- TEXTE ÉTUDIÉ
#####

En se tenant devant les portes ornées du ministère égyptien des Affaires étrangères, on ne peut s’empêcher de ressentir le poids de l’histoire dans le quartier diplomatique du Caire. La capitale nord-africaine, habituée aux complexes négociations moyen-orientales, accueille aujourd’hui ce qui pourrait être les pourparlers de paix les plus cruciaux de la décennie.
« Les rues à l’extérieur sont étrangement calmes aujourd’hui, » remarque Hassan al-Masri, un commerçant local dont le petit café se trouve à quelques pâtés de maisons de l’endroit où les responsables israéliens et du Hamas se sont réunis. « Mais à l’intérieur de ces murs, l’avenir de Gaza se décide.«
Après plus de sept mois de conflit dévastateur qui a coûté la vie à plus de 35 000 Palestiniens et alors que 130 otages israéliens restent en captivité, des représentants d’Israël et du Hamas sont arrivés hier en Égypte pour des négociations de cessez-le-feu sous médiation américaine. Ces pourparlers, facilités par le directeur de la CIA William Burns, marquent l’effort diplomatique le plus significatif depuis l’éclatement des combats suite à l’attaque du Hamas le 7 octobre.
Selon des sources des renseignements égyptiens s’exprimant sous couvert d’anonymat, la proposition américaine s’articule autour d’un plan en trois phases : une cessation initiale des hostilités de six semaines, l’échange d’otages contre des prisonniers palestiniens, et éventuellement, un cessez-le-feu permanent accompagné de la reconstruction de Gaza.
« Ces négociations représentent notre dernier et meilleur espoir de mettre fin aux souffrances immédiates, » a déclaré le secrétaire d’État américain Antony Blinken lors de son escale d’urgence à Amman avant le début des pourparlers au Caire. « Les parties disposent du cadre. Maintenant, elles ont besoin du courage politique pour combler les écarts restants.«
Cette dynamique diplomatique survient dans un contexte de pressions internationales changeantes. Le Conseil de sécurité des Nations Unies a récemment adopté la Résolution 2735 appelant à un cessez-le-feu immédiat, tandis que la Cour internationale de Justice a ordonné des mesures provisoires concernant les opérations militaires israéliennes à Rafah. Ces développements ont créé ce que les experts en diplomatie appellent un « moment de convergence » où la pression externe rencontre le calcul interne.
La Dre Mona El-Ghobashy, chercheuse principale au programme Moyen-Orient de la Fondation Carnegie, explique : « Nous assistons à la théorie classique de la maturité en action – les deux parties atteignent ce que les experts en négociation appellent une ‘impasse mutuellement douloureuse‘ où poursuivre le combat devient plus coûteux que de faire des compromis. »
En Israël, le premier ministre Benjamin Netanyahu fait face à une pression intérieure sans précédent. Les manifestations hebdomadaires à Tel-Aviv ont gonflé à des centaines de milliers de personnes, les familles d’otages menant des appels à prioriser le retour des captifs plutôt que les objectifs militaires. Simultanément, ses partenaires de coalition d’extrême droite menacent de faire tomber son gouvernement s’il accepte de mettre fin aux opérations avant l’élimination du Hamas.

#####

- DONNÉES FOURNIES
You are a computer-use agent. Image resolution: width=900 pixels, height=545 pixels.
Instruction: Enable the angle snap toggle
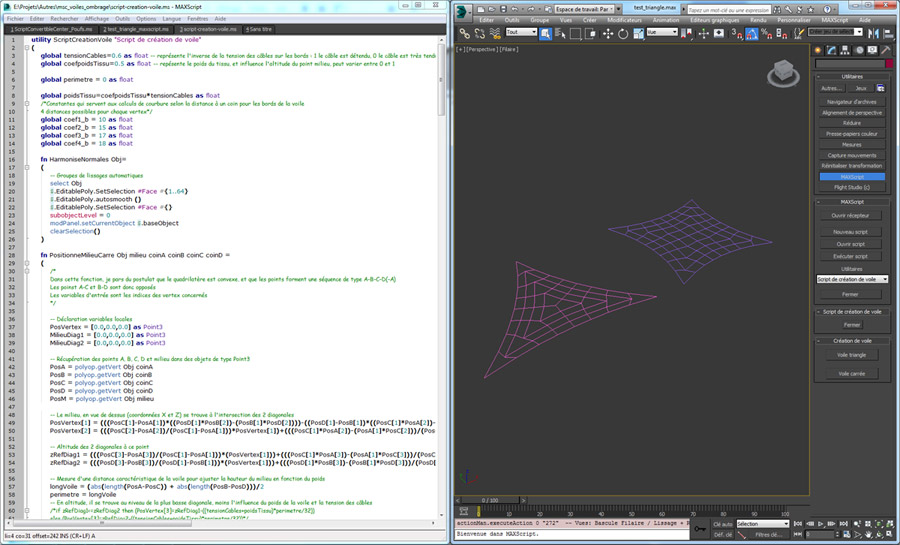click(x=751, y=32)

#####

- CONSIGNE DE TRAVAIL A
Dans le texte sur les pourparlers de cessez-le-feu au Caire, combien de temps doit durer la cessation initiale des hostilités prévue par la proposition américaine ?
- CONSIGNE DE TRAVAIL B
Donnez la suite du texte sur les pourparlers de cessez-le-feu au Caire à partir de la dernière phrase de son dernier paragraphe.

- RÉPONSE RÉDIGÉE A
Six semaines.

- RÉPONSE RÉDIGÉE B
J’ai suivi de près la rhétorique publique de Netanyahu ces dernières semaines, notant son changement linguistique prudent de « victoire totale » à « atteindre les objectifs de guerre » – une modulation subtile mais cruciale qui crée un espace politique pour le compromis tout en maintenant ses références de faucon.
Pour le Hamas, le calcul est tout aussi complexe. Le groupe a subi d’importantes pertes militaires, avec plusieurs commandants supérieurs tués et une grande partie de son infrastructure détruite. Pourtant, il maintient un levier de négociation grâce aux otages israéliens et a insisté sur des garanties contre la réoccupation avant tout cessez-le-feu permanent.
« Le Hamas est entré dans ces pourparlers avec une capacité militaire affaiblie mais une position politique renforcée parmi les Palestiniens, » note Khaled Elgindy de l’Institut du Moyen-Orient à Washington. « Leur exigence d’un retrait complet des forces israéliennes de Gaza résonne largement dans la société palestinienne, même parmi ceux qui critiquent la gouvernance du Hamas. »
L’équipe de médiation égyptienne, dirigée par le chef des renseignements Abbas Kamel, apporte des décennies d’expérience dans la navigation du conflit israélo-palestinien. L’enjeu de l’Égypte dans ces pourparlers va au-delà de la stabilité régionale – le pays craint une crise humanitaire permanente à sa frontière et le potentiel de débordement militant dans la péninsule du Sinaï.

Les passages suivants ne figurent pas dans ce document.